Keeping with our food theme in our December blog posts, let’s talk about how we make bread. Traditionally, bread makers used potassium bromate as an oxidizing agent that reacts with other compounds in the bread. It strengthens dough and makes the final bread product bigger, which makes bread makers happy.
But there’s a little problem with potassium bromate: it carries certain health risks when used in food manufacturing. So bakers sought another alternative that would fit the bill. That’s how these baking wars started.
Kim v. The Earthgrains Co., No. 2011-1242 (Fed Cir. Dec. 9, 2011) (Judges Lourie, Bryson, and Moore)

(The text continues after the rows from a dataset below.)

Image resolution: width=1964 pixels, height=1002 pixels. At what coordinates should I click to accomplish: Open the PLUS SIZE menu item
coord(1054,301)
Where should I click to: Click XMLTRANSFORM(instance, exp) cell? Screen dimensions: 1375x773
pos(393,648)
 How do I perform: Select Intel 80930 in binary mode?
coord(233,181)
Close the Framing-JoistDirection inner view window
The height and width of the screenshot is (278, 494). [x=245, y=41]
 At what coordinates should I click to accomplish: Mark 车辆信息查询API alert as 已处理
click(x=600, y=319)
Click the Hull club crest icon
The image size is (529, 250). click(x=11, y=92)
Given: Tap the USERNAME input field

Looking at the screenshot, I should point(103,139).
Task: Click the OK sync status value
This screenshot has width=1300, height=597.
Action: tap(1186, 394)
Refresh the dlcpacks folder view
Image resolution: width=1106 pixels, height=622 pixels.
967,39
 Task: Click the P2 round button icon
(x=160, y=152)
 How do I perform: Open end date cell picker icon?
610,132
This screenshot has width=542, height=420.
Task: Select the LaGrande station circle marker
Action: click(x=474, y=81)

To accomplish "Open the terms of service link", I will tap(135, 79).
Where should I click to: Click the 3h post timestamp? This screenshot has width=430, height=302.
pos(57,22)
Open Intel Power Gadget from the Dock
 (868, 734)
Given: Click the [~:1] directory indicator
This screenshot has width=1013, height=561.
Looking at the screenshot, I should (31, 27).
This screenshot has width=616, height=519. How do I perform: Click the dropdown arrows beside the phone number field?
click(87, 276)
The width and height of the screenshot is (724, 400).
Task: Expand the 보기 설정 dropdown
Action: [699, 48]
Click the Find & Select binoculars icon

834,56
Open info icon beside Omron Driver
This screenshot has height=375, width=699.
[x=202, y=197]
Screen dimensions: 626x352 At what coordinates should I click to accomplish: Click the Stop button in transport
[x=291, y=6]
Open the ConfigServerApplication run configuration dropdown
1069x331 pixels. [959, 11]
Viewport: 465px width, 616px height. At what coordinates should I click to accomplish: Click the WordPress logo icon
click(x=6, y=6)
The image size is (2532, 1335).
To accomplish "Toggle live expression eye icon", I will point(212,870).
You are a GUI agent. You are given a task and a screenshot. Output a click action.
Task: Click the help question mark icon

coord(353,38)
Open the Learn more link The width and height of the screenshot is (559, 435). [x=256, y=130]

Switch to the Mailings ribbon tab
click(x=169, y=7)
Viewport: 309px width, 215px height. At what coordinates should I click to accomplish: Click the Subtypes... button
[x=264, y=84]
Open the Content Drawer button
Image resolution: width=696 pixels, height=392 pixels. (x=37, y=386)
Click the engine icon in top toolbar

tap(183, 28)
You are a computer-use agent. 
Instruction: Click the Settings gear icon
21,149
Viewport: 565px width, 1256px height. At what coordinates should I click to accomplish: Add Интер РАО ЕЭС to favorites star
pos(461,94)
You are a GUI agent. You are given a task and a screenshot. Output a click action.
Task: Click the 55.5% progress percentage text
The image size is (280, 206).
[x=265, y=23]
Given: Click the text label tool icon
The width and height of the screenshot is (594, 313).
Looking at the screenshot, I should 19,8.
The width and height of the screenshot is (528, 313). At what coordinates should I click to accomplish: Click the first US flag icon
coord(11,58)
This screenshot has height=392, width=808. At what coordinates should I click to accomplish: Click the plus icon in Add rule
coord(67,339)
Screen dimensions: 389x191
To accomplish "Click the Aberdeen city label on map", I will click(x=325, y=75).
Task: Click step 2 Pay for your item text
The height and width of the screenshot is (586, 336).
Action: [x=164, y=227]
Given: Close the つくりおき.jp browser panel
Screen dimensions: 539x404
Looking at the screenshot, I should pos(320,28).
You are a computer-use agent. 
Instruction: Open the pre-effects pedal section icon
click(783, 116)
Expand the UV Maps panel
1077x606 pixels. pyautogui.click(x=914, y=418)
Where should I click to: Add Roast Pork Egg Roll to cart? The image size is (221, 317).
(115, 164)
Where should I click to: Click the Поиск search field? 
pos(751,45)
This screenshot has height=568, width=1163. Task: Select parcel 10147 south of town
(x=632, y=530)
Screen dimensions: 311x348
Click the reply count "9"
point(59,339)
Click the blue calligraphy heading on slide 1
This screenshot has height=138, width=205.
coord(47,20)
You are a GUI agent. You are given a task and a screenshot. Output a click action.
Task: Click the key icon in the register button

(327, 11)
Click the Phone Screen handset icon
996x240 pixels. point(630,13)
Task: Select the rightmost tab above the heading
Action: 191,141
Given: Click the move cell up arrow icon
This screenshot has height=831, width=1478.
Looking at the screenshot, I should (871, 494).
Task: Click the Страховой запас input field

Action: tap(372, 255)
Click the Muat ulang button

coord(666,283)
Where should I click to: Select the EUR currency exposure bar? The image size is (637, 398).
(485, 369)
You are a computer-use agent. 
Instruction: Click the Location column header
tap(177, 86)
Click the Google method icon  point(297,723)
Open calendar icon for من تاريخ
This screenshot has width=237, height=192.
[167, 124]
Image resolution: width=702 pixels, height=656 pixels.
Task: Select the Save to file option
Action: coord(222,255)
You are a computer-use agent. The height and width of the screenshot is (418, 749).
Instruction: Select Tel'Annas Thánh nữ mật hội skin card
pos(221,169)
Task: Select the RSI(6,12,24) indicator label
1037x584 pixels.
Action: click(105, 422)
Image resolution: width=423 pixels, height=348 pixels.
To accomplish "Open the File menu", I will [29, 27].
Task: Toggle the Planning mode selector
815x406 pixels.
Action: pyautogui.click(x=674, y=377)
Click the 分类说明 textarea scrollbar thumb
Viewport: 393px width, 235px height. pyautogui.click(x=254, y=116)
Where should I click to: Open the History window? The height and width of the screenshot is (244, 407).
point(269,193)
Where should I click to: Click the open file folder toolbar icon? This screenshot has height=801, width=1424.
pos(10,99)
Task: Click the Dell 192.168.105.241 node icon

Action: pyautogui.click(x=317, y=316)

Kim—a food chemist—was granted a patent on a combination of ascorbic acid and a “food acid” that would act as an alternative to potassium bromate during the bread-making process. (Ascorbic acid is also called Vitamin C or L-ascorbic acid. It’s a vitamin found in fruits and vegetables that happens to be soluble in water and can oxidize and convert to the compound DHA.) Here’s an educational video that is chock full of information about this handy compound (added bonus, it features pirates):
Back to the PTO
After the patent issued, Kim put it through a reissue proceeding at the Patent and Trademark Office. She may have wanted to expand the claims to cover a competitor’s products—but the motivation for the reissue filing wasn’t disclosed in the opinion. During reissue, she changed two parts of the claims. One change affected the transitional phrase used at the opening of the claim; she changed it from “consisting essentially of” to “consisting of” (more on this later). The other change narrowed the claimed food acid component of the claim so that it covers compounds that slow down the process by which ascorbic acid converts to DHA during a manufacturing process involving yeast-leavened products. The examiner noted that both claim changes were required to overcome prior art.
A Seven-Year War
After the reissue patent was granted, Kim sued Sara Lee Bakery Group, Inc. for infringement. (The Earthgrains Co. became part of the Sara Lee family.) The district court decided the patent claims were invalid as anticipated by prior art, and the Federal Circuit reversed that decision when it was appealed. After the Federal Circuit sent the case back to the district court, a seven-year patent war ensued.
Kim lost the war. So she filed another appeal at the Federal Circuit.
She didn’t like the district court’s interpretation of certain claim terms or its decision that Sara Lee did not infringe the patent claims by using bromate replacers in the six breads it sold after the reissue patent was granted.
She also appealed the question of whether Sara Lee had intervening rights because of amendments made to the claims during prosecution of the reissue patent. (The intervening rights doctrine limits the damages claim a patentee can make for the time period between the date the original patent and reissue patent claims issue. If the reissue patent claims are substantially different, the patentee can’t get damages for infringement that occurs during that time period.)
No Dough for You
The Federal Circuit interpreted the original and reissued claims in order to determine whether they are substantively the same. It noted that during the second examination, the phrase “consisting essentially of” was replaced with “consisting of,” which is a different transitional phrase commonly used in the first part of patent claims. “Consisting of” excludes any elements, steps, or ingredients not specified in the rest of the claim. In contrast, “consisting essentially of” allows for additional ingredients that do not materially affect the basic aspects and novel properties of the patented invention, and makes the claim broader than one that uses “consisting of.” Unfortunately, she did not address the second claim change during the appeal, which means that she waived any opportunity to get the district court’s decision on intervening rights overturned.
Finally, the court concluded that because there was no evidence showing that Sara Lee’s potassium bromate replacers have the amount of ascorbic acid by weight—per 100 parts flour range—that the patent claims, there was no factual dispute. Since the tablet’s ascorbic acid is oxidized before it is combined with other ingredients that are part of the claimed replacer in Sara Lee’s breads, it’s not known how much of it is present after the tablets are dissolved and oxidation begins.
It sounds like Kim failed to test or find documentation regarding the amount of this claimed ingredient at the correct stage in the process. So this failure of evidence means that Sara Lee walks away with its dough.